= Beginning of Section =

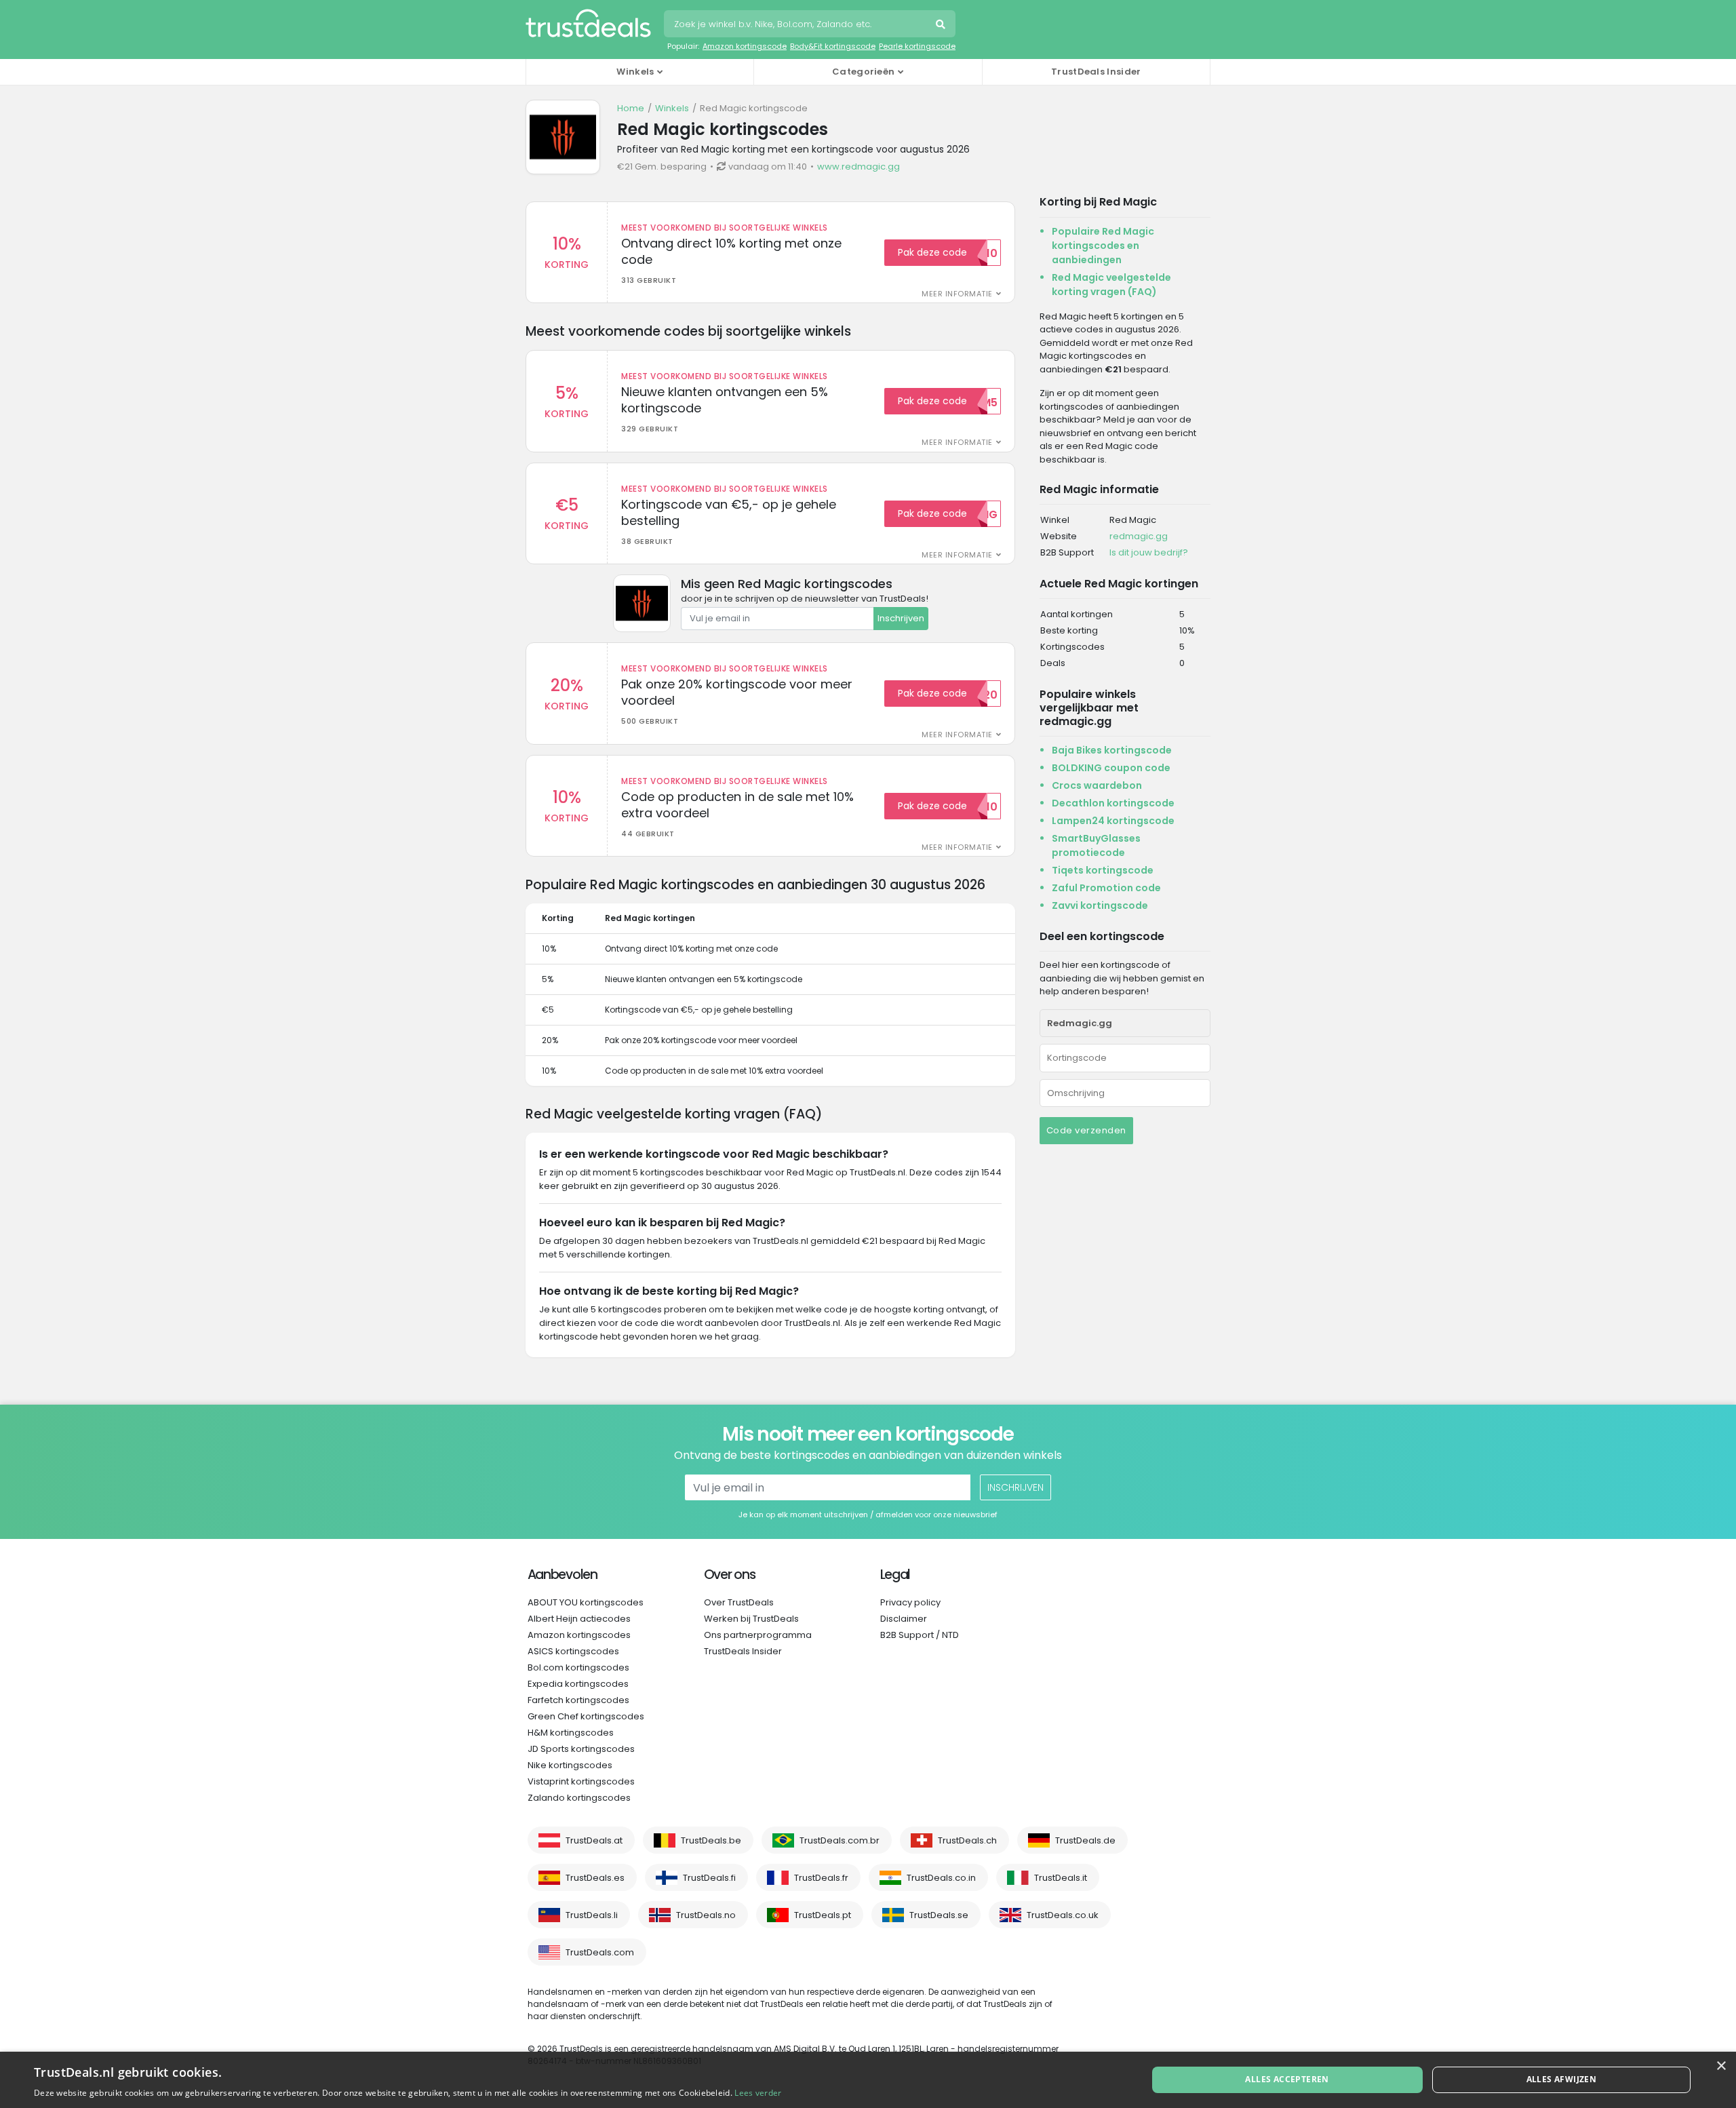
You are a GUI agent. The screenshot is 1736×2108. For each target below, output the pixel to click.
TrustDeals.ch (967, 1840)
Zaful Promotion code (1106, 888)
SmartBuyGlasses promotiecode (1096, 845)
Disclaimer (903, 1618)
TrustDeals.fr (821, 1877)
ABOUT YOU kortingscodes (586, 1602)
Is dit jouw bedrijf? (1148, 552)
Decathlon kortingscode (1113, 803)
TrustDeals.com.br (840, 1840)
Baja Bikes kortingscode (1112, 750)
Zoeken (941, 25)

= End of Section =

- Requirement -
Only the lines of the data holding the string "TrustDeals" are wanted; copy each of them.

- Task answer -
TrustDeals.ch (967, 1840)
TrustDeals.fr (821, 1877)
TrustDeals.com.br (840, 1840)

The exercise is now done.